### Written task:
Rewrite the data below, switching each "Select" to "Choose" and leaving everything else as it is.

* begin Data shown *

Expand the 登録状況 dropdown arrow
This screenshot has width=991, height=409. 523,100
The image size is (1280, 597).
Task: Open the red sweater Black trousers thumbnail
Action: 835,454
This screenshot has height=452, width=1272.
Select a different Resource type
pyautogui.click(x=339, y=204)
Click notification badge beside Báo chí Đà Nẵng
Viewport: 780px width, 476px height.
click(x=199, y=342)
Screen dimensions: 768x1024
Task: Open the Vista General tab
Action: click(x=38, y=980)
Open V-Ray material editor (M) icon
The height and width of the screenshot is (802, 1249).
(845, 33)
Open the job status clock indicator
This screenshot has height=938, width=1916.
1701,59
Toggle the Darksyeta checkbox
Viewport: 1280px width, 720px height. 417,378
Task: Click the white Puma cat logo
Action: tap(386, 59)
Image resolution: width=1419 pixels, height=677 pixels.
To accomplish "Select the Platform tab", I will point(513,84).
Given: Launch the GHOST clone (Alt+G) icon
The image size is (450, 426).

* end Data shown *

### Task result:
Expand the 登録状況 dropdown arrow
This screenshot has width=991, height=409. 523,100
The image size is (1280, 597).
Task: Open the red sweater Black trousers thumbnail
Action: 835,454
This screenshot has height=452, width=1272.
Choose a different Resource type
pyautogui.click(x=339, y=204)
Click notification badge beside Báo chí Đà Nẵng
Viewport: 780px width, 476px height.
click(x=199, y=342)
Screen dimensions: 768x1024
Task: Open the Vista General tab
Action: click(x=38, y=980)
Open V-Ray material editor (M) icon
The height and width of the screenshot is (802, 1249).
(845, 33)
Open the job status clock indicator
This screenshot has height=938, width=1916.
1701,59
Toggle the Darksyeta checkbox
Viewport: 1280px width, 720px height. 417,378
Task: Click the white Puma cat logo
Action: tap(386, 59)
Image resolution: width=1419 pixels, height=677 pixels.
To accomplish "Choose the Platform tab", I will point(513,84).
Given: Launch the GHOST clone (Alt+G) icon
The image size is (450, 426).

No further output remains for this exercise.